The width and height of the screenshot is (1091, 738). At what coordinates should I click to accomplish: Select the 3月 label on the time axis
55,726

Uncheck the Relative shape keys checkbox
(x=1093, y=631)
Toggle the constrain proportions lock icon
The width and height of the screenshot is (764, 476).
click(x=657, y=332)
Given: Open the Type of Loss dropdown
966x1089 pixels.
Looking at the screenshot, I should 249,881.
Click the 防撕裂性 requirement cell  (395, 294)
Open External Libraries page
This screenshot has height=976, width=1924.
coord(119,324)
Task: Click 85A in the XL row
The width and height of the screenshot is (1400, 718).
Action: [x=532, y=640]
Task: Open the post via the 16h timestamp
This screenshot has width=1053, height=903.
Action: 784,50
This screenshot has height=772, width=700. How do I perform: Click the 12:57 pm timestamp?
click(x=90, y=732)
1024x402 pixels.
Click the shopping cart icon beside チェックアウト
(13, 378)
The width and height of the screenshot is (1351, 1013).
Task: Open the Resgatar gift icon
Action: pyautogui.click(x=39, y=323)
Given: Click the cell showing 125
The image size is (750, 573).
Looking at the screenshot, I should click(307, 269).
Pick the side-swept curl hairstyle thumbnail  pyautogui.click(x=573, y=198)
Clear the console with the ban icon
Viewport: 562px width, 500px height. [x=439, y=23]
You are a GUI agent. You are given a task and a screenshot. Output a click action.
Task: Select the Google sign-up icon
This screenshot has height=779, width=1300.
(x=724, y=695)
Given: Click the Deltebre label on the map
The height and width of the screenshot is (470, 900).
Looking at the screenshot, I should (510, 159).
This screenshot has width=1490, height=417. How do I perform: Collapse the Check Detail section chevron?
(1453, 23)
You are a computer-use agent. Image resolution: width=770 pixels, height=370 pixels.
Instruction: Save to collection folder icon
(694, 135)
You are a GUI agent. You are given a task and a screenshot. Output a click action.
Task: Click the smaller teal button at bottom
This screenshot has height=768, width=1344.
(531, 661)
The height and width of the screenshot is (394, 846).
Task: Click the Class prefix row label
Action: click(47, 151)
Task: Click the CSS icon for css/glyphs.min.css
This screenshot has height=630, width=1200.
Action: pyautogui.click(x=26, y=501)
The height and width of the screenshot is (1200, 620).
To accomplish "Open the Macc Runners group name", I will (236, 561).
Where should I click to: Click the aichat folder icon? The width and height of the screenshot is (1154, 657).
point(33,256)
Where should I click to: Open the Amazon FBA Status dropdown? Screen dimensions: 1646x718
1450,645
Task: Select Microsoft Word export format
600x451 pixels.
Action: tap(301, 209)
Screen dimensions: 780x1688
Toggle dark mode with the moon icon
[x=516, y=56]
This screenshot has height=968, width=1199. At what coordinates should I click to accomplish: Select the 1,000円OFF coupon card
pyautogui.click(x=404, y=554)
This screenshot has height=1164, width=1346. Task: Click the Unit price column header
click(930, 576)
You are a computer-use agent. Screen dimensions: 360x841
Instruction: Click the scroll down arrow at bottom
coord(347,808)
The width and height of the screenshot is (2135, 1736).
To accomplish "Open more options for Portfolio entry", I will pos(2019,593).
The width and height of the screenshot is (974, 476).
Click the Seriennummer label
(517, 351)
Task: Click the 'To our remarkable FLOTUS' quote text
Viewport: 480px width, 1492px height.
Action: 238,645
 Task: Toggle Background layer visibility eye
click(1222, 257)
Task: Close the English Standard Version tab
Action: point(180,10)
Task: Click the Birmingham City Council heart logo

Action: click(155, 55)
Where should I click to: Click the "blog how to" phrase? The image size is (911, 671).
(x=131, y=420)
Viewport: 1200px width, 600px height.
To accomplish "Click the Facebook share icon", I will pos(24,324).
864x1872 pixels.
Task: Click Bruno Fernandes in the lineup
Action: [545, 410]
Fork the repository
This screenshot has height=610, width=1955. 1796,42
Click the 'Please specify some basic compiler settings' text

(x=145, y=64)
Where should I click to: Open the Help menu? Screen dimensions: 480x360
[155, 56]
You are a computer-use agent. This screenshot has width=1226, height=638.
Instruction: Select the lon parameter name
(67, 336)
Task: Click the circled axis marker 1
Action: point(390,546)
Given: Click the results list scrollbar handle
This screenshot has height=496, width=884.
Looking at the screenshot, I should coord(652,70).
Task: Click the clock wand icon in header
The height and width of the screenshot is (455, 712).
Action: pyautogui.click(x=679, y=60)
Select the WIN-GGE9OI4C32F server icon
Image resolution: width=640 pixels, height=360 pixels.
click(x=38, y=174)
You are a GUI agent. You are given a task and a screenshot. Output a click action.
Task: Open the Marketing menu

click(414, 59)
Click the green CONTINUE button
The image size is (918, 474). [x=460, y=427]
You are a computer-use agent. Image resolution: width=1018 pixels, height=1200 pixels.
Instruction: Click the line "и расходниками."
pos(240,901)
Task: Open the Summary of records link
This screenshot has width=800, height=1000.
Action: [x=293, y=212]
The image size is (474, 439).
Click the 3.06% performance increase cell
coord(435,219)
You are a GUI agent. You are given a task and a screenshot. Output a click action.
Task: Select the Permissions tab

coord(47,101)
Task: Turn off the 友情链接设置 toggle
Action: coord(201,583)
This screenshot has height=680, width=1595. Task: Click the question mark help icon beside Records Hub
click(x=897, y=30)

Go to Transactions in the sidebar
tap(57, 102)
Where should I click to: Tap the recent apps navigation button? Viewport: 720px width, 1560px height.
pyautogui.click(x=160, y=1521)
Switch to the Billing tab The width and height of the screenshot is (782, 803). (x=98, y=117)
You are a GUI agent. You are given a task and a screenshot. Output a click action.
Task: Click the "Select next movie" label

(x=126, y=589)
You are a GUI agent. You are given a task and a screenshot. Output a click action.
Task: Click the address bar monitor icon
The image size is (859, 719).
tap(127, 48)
---+---
• _Task directions_: The answer must be a word-for-word restatement of the records.

• _Output of the task_:
The width and height of the screenshot is (1091, 738). At what coordinates should I click to accomplish: Select the 3月 label on the time axis
55,726

Uncheck the Relative shape keys checkbox
(x=1093, y=631)
Toggle the constrain proportions lock icon
The width and height of the screenshot is (764, 476).
click(x=657, y=332)
Given: Open the Type of Loss dropdown
966x1089 pixels.
Looking at the screenshot, I should 249,881.
Click the 防撕裂性 requirement cell  (395, 294)
Open External Libraries page
This screenshot has height=976, width=1924.
coord(119,324)
Task: Click 85A in the XL row
The width and height of the screenshot is (1400, 718).
Action: [x=532, y=640]
Task: Open the post via the 16h timestamp
This screenshot has width=1053, height=903.
Action: 784,50
This screenshot has height=772, width=700. How do I perform: Click the 12:57 pm timestamp?
click(x=90, y=732)
1024x402 pixels.
Click the shopping cart icon beside チェックアウト
(13, 378)
The width and height of the screenshot is (1351, 1013).
Task: Open the Resgatar gift icon
Action: pyautogui.click(x=39, y=323)
Given: Click the cell showing 125
The image size is (750, 573).
Looking at the screenshot, I should click(307, 269).
Pick the side-swept curl hairstyle thumbnail  pyautogui.click(x=573, y=198)
Clear the console with the ban icon
Viewport: 562px width, 500px height. [x=439, y=23]
You are a GUI agent. You are given a task and a screenshot. Output a click action.
Task: Select the Google sign-up icon
This screenshot has height=779, width=1300.
(x=724, y=695)
Given: Click the Deltebre label on the map
The height and width of the screenshot is (470, 900).
Looking at the screenshot, I should (510, 159).
This screenshot has width=1490, height=417. How do I perform: Collapse the Check Detail section chevron?
(1453, 23)
You are a computer-use agent. Image resolution: width=770 pixels, height=370 pixels.
Instruction: Save to collection folder icon
(694, 135)
You are a GUI agent. You are given a task and a screenshot. Output a click action.
Task: Click the smaller teal button at bottom
This screenshot has height=768, width=1344.
(531, 661)
The height and width of the screenshot is (394, 846).
Task: Click the Class prefix row label
Action: click(47, 151)
Task: Click the CSS icon for css/glyphs.min.css
This screenshot has height=630, width=1200.
Action: pyautogui.click(x=26, y=501)
The height and width of the screenshot is (1200, 620).
To accomplish "Open the Macc Runners group name", I will (236, 561).
Where should I click to: Click the aichat folder icon? The width and height of the screenshot is (1154, 657).
point(33,256)
Where should I click to: Open the Amazon FBA Status dropdown? Screen dimensions: 1646x718
1450,645
Task: Select Microsoft Word export format
600x451 pixels.
Action: tap(301, 209)
Screen dimensions: 780x1688
Toggle dark mode with the moon icon
[x=516, y=56]
This screenshot has height=968, width=1199. At what coordinates should I click to accomplish: Select the 1,000円OFF coupon card
pyautogui.click(x=404, y=554)
This screenshot has height=1164, width=1346. Task: Click the Unit price column header
click(930, 576)
You are a computer-use agent. Screen dimensions: 360x841
Instruction: Click the scroll down arrow at bottom
coord(347,808)
The width and height of the screenshot is (2135, 1736).
To accomplish "Open more options for Portfolio entry", I will pos(2019,593).
The width and height of the screenshot is (974, 476).
Click the Seriennummer label
(517, 351)
Task: Click the 'To our remarkable FLOTUS' quote text
Viewport: 480px width, 1492px height.
Action: 238,645
 Task: Toggle Background layer visibility eye
click(1222, 257)
Task: Close the English Standard Version tab
Action: point(180,10)
Task: Click the Birmingham City Council heart logo

Action: click(155, 55)
Where should I click to: Click the "blog how to" phrase? The image size is (911, 671).
(x=131, y=420)
Viewport: 1200px width, 600px height.
To accomplish "Click the Facebook share icon", I will pos(24,324).
864x1872 pixels.
Task: Click Bruno Fernandes in the lineup
Action: [545, 410]
Fork the repository
This screenshot has height=610, width=1955. 1796,42
Click the 'Please specify some basic compiler settings' text

(x=145, y=64)
Where should I click to: Open the Help menu? Screen dimensions: 480x360
[155, 56]
You are a computer-use agent. This screenshot has width=1226, height=638.
Instruction: Select the lon parameter name
(67, 336)
Task: Click the circled axis marker 1
Action: point(390,546)
Given: Click the results list scrollbar handle
This screenshot has height=496, width=884.
Looking at the screenshot, I should coord(652,70).
Task: Click the clock wand icon in header
The height and width of the screenshot is (455, 712).
Action: pyautogui.click(x=679, y=60)
Select the WIN-GGE9OI4C32F server icon
Image resolution: width=640 pixels, height=360 pixels.
click(x=38, y=174)
You are a GUI agent. You are given a task and a screenshot. Output a click action.
Task: Open the Marketing menu

click(414, 59)
Click the green CONTINUE button
The image size is (918, 474). [x=460, y=427]
You are a computer-use agent. Image resolution: width=1018 pixels, height=1200 pixels.
Instruction: Click the line "и расходниками."
pos(240,901)
Task: Open the Summary of records link
This screenshot has width=800, height=1000.
Action: [x=293, y=212]
The image size is (474, 439).
Click the 3.06% performance increase cell
coord(435,219)
You are a GUI agent. You are given a task and a screenshot. Output a click action.
Task: Select the Permissions tab

coord(47,101)
Task: Turn off the 友情链接设置 toggle
Action: coord(201,583)
This screenshot has height=680, width=1595. Task: Click the question mark help icon beside Records Hub
click(x=897, y=30)

Go to Transactions in the sidebar
tap(57, 102)
Where should I click to: Tap the recent apps navigation button? Viewport: 720px width, 1560px height.
pyautogui.click(x=160, y=1521)
Switch to the Billing tab The width and height of the screenshot is (782, 803). (x=98, y=117)
You are a GUI agent. You are given a task and a screenshot. Output a click action.
Task: Click the "Select next movie" label

(x=126, y=589)
You are a GUI agent. You are given a task and a screenshot. Output a click action.
Task: Click the address bar monitor icon
The image size is (859, 719).
tap(127, 48)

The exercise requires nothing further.